Ema, The Captive by César Aira
★★☆☆☆
The prolific César Aira is a writer of momentum and continuum. He often discusses his work ethic in essays and interviews, explaining how he’s a daily writer and resists editing yesterday’s material. He pushes ahead until he reaches a novella-sized page count and then calls it finished. This method allows for spontaneity and forces Aira to investigate and develop his ideas as they’re committed to the page. There’s hardly any room for overarching organization, and his tight, self-imposed limitations force his hand into what could potentially snap into a kind of instantaneous, literary bonsai tree — a perfectly constrained, organic growth. Each book strives to achieve a raw and unfiltered creative beauty.
This practice explains the “over eighty” books mentioned in the author’s bio, and although it’s not certain if Aira followed these rules for his second book Ema, the Captive (1981), this might also explain the novel’s lack of cohesion and overall clunkiness. Heavily expository and philosophically meandering, there is little sign of any forethought to the novel — those readers looking for a compelling story will be uncomfortably disappointed. Calling Ema, the Captive “improvisational” would be putting it lightly: this reads like the creative output of a non-committal god, bending storylines and structure to whatever whims momentarily have his attention.
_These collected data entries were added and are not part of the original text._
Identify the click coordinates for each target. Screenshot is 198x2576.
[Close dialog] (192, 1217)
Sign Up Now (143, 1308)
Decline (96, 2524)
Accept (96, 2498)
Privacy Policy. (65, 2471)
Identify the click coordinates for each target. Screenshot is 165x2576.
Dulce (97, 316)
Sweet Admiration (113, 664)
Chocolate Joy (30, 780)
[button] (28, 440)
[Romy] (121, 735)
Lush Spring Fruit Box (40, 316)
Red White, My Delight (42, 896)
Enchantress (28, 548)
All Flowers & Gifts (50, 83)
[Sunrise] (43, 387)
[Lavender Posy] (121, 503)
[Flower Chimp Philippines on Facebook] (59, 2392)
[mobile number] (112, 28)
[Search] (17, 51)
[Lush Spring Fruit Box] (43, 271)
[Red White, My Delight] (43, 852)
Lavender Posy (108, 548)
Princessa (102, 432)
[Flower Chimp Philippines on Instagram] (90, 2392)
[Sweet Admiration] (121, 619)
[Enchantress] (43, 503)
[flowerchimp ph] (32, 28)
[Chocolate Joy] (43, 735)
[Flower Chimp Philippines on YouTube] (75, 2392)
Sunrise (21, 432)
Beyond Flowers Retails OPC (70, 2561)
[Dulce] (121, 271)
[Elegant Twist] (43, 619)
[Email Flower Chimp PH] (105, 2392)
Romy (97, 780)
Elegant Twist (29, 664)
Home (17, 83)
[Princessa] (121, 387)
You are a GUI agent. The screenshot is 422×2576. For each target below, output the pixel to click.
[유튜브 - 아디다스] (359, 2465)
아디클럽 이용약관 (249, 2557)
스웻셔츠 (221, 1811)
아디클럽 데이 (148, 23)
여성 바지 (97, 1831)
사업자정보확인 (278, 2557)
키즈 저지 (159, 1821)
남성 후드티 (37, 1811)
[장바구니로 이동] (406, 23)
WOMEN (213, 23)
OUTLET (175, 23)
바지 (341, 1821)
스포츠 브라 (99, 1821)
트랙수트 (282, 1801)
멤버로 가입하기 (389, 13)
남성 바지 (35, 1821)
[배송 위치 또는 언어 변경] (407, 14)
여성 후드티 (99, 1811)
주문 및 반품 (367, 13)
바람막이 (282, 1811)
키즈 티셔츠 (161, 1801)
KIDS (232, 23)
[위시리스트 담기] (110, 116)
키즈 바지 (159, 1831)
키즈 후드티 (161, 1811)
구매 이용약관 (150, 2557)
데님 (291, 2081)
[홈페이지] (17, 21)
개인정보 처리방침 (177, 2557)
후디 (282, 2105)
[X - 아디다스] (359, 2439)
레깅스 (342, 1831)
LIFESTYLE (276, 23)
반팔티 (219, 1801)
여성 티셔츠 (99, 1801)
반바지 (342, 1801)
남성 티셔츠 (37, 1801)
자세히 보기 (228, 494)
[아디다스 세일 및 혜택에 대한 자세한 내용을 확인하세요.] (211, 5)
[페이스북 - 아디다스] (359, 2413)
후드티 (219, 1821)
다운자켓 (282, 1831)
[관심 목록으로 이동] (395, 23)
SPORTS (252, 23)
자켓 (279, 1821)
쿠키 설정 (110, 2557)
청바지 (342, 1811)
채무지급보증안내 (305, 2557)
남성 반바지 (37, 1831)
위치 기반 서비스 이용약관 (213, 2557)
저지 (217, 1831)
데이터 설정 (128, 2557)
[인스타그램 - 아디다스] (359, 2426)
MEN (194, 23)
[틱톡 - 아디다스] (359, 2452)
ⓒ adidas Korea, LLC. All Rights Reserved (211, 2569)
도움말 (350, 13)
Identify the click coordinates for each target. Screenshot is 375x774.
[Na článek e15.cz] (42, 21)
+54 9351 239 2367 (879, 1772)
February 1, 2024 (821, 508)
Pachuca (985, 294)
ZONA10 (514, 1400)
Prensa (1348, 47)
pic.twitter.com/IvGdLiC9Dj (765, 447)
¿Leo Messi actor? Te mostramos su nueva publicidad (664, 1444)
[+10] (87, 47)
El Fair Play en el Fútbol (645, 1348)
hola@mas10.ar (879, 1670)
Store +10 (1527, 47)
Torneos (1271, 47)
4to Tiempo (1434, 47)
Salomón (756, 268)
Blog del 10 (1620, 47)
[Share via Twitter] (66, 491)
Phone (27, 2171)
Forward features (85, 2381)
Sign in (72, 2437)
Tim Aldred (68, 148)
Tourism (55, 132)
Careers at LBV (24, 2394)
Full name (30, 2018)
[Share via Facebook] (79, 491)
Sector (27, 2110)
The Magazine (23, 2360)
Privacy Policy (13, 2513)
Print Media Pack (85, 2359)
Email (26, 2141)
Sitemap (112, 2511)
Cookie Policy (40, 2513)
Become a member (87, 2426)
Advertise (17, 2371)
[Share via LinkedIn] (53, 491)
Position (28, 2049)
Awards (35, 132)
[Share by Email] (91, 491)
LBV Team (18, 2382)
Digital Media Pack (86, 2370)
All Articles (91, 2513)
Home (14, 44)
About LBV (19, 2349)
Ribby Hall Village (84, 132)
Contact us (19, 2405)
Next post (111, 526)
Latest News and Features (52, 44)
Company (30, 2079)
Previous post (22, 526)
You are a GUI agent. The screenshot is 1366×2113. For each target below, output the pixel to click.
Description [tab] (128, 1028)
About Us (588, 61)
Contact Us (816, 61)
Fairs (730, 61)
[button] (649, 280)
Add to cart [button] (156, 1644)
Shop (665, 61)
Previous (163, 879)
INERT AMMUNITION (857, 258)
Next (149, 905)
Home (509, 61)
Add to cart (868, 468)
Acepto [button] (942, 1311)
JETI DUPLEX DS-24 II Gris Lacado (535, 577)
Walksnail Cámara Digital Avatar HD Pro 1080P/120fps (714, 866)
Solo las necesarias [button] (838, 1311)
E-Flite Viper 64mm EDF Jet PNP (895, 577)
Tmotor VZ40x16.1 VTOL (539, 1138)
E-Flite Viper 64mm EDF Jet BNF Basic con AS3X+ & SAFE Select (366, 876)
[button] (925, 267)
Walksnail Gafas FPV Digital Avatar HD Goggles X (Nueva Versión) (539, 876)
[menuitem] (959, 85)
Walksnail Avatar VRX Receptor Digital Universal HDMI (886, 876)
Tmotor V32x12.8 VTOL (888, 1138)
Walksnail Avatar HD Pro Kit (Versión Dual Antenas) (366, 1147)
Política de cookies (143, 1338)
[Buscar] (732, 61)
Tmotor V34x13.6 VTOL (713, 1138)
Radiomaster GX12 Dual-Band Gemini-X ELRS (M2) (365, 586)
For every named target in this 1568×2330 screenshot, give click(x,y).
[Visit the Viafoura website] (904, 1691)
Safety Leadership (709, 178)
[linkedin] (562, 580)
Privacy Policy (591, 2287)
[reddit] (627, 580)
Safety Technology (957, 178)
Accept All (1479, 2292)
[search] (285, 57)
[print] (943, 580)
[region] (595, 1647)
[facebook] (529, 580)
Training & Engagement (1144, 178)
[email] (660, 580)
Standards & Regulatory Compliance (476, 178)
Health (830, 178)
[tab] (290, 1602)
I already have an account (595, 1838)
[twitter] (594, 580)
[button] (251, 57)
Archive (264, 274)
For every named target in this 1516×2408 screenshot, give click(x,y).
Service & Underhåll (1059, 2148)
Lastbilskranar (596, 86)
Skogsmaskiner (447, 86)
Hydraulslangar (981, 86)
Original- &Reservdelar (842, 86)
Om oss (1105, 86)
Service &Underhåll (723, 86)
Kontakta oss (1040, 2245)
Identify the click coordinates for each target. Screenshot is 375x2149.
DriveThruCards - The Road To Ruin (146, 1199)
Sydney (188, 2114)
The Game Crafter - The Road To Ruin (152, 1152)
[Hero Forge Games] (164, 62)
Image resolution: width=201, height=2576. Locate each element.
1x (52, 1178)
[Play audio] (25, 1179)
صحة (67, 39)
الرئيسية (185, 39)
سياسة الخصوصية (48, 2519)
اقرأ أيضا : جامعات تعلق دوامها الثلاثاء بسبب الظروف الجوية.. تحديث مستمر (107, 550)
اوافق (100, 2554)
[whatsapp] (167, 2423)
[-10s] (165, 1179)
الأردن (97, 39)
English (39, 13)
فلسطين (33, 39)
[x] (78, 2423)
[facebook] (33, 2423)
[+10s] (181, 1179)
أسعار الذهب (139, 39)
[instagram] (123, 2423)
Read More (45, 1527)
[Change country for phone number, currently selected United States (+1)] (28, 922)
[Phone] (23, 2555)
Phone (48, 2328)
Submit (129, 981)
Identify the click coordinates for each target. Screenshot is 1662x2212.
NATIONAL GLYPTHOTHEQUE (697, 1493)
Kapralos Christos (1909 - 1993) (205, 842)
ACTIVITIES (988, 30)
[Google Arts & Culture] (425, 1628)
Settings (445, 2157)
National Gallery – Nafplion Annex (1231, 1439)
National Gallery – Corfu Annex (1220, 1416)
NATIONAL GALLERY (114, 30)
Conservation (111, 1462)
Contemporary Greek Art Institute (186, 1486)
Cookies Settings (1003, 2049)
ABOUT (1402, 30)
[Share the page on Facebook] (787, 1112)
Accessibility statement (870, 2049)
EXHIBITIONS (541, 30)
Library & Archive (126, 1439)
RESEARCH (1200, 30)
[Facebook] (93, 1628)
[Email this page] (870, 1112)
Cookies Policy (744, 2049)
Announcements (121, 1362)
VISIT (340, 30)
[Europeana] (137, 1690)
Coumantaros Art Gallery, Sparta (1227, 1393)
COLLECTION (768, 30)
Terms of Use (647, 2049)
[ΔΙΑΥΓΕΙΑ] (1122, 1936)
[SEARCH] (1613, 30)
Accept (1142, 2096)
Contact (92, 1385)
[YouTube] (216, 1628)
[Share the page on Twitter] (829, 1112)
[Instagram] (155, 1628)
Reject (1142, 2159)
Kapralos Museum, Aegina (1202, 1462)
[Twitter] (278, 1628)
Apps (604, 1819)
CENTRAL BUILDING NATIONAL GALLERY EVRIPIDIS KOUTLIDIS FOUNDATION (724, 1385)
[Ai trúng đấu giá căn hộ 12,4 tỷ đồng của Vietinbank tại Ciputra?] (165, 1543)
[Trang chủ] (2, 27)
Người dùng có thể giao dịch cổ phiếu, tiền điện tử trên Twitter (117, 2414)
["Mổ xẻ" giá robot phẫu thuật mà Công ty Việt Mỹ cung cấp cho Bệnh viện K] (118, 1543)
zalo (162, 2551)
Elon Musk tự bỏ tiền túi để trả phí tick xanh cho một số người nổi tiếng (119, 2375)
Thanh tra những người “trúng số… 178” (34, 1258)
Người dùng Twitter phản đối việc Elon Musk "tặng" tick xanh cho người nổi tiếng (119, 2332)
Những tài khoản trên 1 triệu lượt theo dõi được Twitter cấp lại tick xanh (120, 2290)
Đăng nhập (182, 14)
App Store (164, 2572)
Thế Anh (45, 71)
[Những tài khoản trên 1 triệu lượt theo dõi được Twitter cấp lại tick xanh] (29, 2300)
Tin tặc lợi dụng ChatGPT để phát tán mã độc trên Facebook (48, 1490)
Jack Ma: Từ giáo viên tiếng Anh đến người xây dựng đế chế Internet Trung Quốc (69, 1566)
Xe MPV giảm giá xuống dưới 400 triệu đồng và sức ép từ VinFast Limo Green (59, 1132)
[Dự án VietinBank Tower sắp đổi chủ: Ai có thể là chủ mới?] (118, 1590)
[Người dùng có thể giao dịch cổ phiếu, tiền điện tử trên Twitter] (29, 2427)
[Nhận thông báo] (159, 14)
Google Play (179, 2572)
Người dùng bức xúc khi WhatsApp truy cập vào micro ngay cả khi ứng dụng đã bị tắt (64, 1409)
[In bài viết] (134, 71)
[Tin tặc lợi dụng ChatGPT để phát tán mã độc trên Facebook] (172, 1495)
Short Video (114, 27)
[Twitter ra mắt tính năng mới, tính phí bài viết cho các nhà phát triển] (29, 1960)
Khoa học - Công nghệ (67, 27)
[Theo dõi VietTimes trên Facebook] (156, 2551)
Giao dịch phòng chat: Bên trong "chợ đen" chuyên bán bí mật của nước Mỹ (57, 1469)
But those readers who consider creativity a window into its author’s psyche will be pleased with Aira’s results: Ema, the Captive reads more like a psychological exercise, its story fit more for evaluation than enjoyment.
The novel opens with an overwritten scene of western noir, its prose as purple as hot blood in a cool sunset:
A wagon train was traveling slowly at daybreak; the soldiers leading the way swayed in the saddle half asleep, their mouths full of rancid saliva. With the turning of the season, they had been made to get up a few minutes earlier each day, so they went on sleeping as they rode, league after league, until the sun came up. The horses were spellbound or terrified by the mournful sound their hooves made on the plain, and by the contrast between the shadowy earth and the diaphanous depths of the air.
It’s a wonder how an over-confident writer such as Aira could open a novel with such poor sentences, but perhaps there’s a reason for it: it’s as if he’s erecting an old-Hollywood western village of illusory building facades, hollow structures propped up with wooden supports. He immediately drops his readers into a world of western pulp in South America, for better or for worse (in the author’s afterword he explains his intentions were more to make a western gothic novel, but this is close enough). Upon discovering that his characters are slave-trading bandits who rape and pillage the towns in their path, Aira’s prose is almost forgivable — if Ema, The Captive is a self-conscious twist on men’s adventure stories, rooted somewhere between pulp and gothic, so be it. Latch us to the convoy.
A female prisoner emerges and becomes the subject of a French captain’s infatuations. The bandits reach their destination quickly, and while they’re at “The Fort”, Aira begins to refocus the book entirely on Ema and her life after traveling as a prisoner. Or are these flashbacks, from before her capture? She has a series of lovers, nurses her newborn, and even conceives a third child.
While it appears Aira’s plans are to trace a convoluted timeline for Ema’s life and capture, he drifts towards more exciting and intellectually stimulating ideas (despite their incongruence with the western gothic stylings of the novel’s opening scenes). Aira drops the prison cruelty and introduces ideas about capitalism and animal husbandry, as well as characters who arbitrarily slip into long-winded, philosophical discourse.
The concept of currency for the native tribes becomes a curious, resonant discussion, with repeated mentions that one could always print more money (or raise more chickens) if society becomes economically strained. “Money is an arbitrary construction,” one character muses, “an element chosen purely for its effectiveness as a means of passing the time.” Although this idea is stumbled upon during one of many tangential asides, it emerges as a much-needed theme for the book. This unconventional (mis)-understanding of economics mirrors Aira’s handling of prose: if cornered, he can always change focus and run a new plot through the printing press. Perhaps he’s not an indifferent god after all but more of an economic czar, willing to flood his market with fresh ideas rather than increase the value of what he’s already made.